Although the overall estimate of the number of healed ulcers appeared to show a significant effect in favour of flavonoids (both MPFF and HR), this result needs to be interpreted cautiously, as most of these trials were poorly reported, and so had an unclear risk of bias for randomisation, allocation concealment, blinding and methods for addressing incomplete outcome data. There was also a possibility of publication bias.
Venous leg ulcers are a major health burden: annually, in the UK alone, they contribute an estimated cost to the NHS of GBP 400 million. Flavonoids are a diverse group of naturally-occurring venotonic compounds that address certain microcirculatory parameters involved in venous leg ulcer pathophysiology.

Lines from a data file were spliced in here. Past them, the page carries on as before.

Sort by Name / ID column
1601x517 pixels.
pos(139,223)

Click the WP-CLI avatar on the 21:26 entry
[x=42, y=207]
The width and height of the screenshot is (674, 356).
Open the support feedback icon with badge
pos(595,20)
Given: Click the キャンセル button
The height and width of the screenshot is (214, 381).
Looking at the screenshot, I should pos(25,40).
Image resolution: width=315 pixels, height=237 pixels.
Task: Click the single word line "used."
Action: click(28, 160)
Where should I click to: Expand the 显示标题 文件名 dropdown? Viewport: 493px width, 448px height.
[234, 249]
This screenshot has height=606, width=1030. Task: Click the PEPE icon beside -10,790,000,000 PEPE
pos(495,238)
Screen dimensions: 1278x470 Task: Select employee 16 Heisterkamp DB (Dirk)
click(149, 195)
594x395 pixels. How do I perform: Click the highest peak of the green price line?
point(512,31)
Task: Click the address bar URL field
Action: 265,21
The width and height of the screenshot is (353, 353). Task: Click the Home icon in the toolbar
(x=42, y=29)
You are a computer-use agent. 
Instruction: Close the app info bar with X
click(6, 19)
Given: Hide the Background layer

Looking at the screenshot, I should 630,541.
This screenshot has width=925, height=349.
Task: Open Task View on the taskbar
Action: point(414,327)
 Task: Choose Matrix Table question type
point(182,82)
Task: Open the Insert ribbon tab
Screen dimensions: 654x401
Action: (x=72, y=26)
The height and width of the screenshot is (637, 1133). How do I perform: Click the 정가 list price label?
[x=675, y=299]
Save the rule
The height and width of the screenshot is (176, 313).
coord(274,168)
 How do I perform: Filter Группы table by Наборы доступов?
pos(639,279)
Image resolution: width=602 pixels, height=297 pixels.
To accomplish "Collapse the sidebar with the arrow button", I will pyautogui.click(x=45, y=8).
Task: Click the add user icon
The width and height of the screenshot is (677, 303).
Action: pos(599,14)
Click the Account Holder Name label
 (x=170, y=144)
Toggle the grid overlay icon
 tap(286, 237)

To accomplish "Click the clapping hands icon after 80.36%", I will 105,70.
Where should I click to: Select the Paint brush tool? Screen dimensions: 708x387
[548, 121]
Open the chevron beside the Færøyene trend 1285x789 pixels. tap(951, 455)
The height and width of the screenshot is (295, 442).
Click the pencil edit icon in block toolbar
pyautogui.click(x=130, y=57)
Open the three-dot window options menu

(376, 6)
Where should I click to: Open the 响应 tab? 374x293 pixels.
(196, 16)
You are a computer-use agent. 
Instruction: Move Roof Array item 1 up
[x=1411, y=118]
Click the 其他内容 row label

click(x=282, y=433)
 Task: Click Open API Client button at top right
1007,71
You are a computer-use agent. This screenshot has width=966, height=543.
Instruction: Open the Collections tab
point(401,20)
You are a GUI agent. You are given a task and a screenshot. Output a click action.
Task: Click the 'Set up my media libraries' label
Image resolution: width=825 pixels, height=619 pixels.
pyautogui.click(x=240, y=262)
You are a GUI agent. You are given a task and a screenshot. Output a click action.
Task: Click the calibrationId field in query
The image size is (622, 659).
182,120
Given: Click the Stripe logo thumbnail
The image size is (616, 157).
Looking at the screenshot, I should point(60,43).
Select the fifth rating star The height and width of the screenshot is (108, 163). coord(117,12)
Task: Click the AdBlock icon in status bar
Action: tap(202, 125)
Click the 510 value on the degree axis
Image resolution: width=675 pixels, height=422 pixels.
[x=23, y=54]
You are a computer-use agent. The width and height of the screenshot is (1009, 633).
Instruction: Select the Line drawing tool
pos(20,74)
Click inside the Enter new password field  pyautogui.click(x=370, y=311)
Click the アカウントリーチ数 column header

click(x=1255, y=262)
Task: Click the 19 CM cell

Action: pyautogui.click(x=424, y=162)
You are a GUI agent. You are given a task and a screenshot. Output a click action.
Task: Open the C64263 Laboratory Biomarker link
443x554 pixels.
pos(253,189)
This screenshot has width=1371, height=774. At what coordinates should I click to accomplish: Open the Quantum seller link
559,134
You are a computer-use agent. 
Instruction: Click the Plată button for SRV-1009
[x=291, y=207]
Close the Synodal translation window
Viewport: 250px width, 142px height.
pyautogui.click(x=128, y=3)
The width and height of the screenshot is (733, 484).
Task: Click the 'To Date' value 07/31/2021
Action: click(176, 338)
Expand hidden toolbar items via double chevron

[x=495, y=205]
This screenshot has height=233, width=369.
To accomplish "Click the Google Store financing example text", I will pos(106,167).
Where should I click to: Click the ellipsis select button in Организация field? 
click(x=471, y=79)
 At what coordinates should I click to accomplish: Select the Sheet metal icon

To evaluate the clinical effects of flavonoids on the healing of venous leg ulcers.
In February 2013 we searched the Cochrane Wounds Group Specialised Register; The Cochrane Central Register of Controlled Trials (CENTRAL) (The Cochrane Library 2013, Issue 1); Ovid MEDLINE; Ovid MEDLINE (In-Process & Other Non-Indexed Citations); Ovid EMBASE; and EBSCO CINAHL. No date or language restrictions were applied. We checked reference lists of included trials, and contacted pharmaceutical companies.
Randomised controlled trials (RCTs) that investigated the efficacy of any flavonoid-containing compound on venous leg ulcer healing in adults.
Two review authors independently assessed trials for the review and disagreements were referred to a third author. All rejected articles were double-checked by a third author. Assessment of risk of bias and data extraction were performed independently by two authors, discrepancies were resolved by referring to the third author.
Of the nine studies (1075 participants): five investigated Micronised Purified Flavonoid Fraction (MPFF), and four investigated hydroxyethylrutosides (HR).
Meta-analysis involving 723 participants from five trials - four of which were characterised by poor reporting - showed more venous leg ulcers were healed in the MPFF groups than in the control groups (RR 1.36; 95% CI 1.07 to 1.74). However, the most rigorously conducted trial, which was at low risk of bias, did not show any additional benefit of MPFF (RR 0.94; 95% CI 0.73 to 1.22). Since this trial was unpublished, the possibility of publication bias in trials involving flavonoids must be acknowledged. Overall, the quality of reporting of trials on HR was also poor. Pooling three trials, all at unclear risk of bias, involving 279 participants showed a statistically significant effect in favour of HR with respect to number of ulcers healed (RR 1.70; 95% CI 1.24 to 2.34).